I love traveling, but my wanderlust has an adverse effect on my dating life.
My last boyfriend and I broke up right before my family trip in 2022. I had not planned on the breakup - after all I was going to be away for a short 10 days. I didn’t think it would be a big deal, but he freaked out and turned into this possessive person who was really killing my vibe. I needed this vacation for various reasons and I was not going to be made to feel guilty about it.
Had I not broken things off, I wouldn’t have met the kindest, most snuggly cruise boo. 🥰 I’m a firm believer that things happen for a reason.

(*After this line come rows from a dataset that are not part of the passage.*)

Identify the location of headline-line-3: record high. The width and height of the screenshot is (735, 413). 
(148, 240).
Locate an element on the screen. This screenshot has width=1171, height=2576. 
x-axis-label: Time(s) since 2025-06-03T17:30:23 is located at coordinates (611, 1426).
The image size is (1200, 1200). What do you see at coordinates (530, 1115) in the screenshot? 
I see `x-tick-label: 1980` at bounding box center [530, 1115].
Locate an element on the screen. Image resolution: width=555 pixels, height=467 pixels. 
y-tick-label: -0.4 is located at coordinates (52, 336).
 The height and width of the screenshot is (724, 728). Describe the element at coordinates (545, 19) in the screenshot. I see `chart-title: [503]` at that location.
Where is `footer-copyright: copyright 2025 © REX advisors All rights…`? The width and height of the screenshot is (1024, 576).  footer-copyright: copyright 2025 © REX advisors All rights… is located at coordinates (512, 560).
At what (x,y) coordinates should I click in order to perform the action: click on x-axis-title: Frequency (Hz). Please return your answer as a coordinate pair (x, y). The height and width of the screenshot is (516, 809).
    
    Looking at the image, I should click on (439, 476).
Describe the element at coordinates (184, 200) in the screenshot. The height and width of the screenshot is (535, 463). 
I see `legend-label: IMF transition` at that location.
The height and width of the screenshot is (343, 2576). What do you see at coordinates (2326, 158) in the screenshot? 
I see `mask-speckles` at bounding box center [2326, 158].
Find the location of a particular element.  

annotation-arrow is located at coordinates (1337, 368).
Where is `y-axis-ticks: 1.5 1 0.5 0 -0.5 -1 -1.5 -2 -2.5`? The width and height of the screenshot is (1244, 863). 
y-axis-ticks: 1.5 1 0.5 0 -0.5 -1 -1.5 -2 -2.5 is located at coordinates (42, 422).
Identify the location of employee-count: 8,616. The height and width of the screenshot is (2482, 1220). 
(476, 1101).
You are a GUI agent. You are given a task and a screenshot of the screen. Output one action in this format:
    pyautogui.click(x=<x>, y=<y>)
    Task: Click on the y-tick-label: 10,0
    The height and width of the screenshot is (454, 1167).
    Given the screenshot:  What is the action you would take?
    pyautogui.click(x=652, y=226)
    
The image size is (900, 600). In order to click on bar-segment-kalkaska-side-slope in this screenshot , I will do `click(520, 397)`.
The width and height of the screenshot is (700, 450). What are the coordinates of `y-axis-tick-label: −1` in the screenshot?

Totally unexpected and in some ways forbidden as he worked on the ship, but once I saw him in the gym I couldn’t resist shooting my shot.
Albeit a brief romance, it showed me that connections can be made in the most unexpected ways.
Being single and solo offers a unique set of opportunities and risks. Men tend to approach me more when I’m alone, but an element danger is ever present.
Is this guy interested in me because he thinks I’m attractive? Or is he looking for an opportunity to rob me? 😅
For the record, I have yet to be robbed! 😆
The risk of being robbed is the tip of the iceberg as I’m sure you can imagine. But lots of these fears are based on what I’ve seen in movies and television shows - thankfully.
Not to be forgotten is that traveling is such a blip in time. Returning to my home city of Dallas has a caliber of men that can be categorized into several groups:
Men who want to have children
Men who don’t have a career and are focused on getting one
Men who are so focused on their career that they have a hard time focusing on anything but their career
Men who are self absorbed and have no interest in getting to know me but still want to take me on dates 🙄
Men who only see me as an object
Men who simply wish to remain single but want the benefits of my time and attention
All of these are traits are incompatible with what I’m ultimately looking for - a serious, committed relationship filled with love and travel. 💕✈️
Until I meet Mr. Right, I’ll continue exploring the world while being open to love - how ever it decides to find me.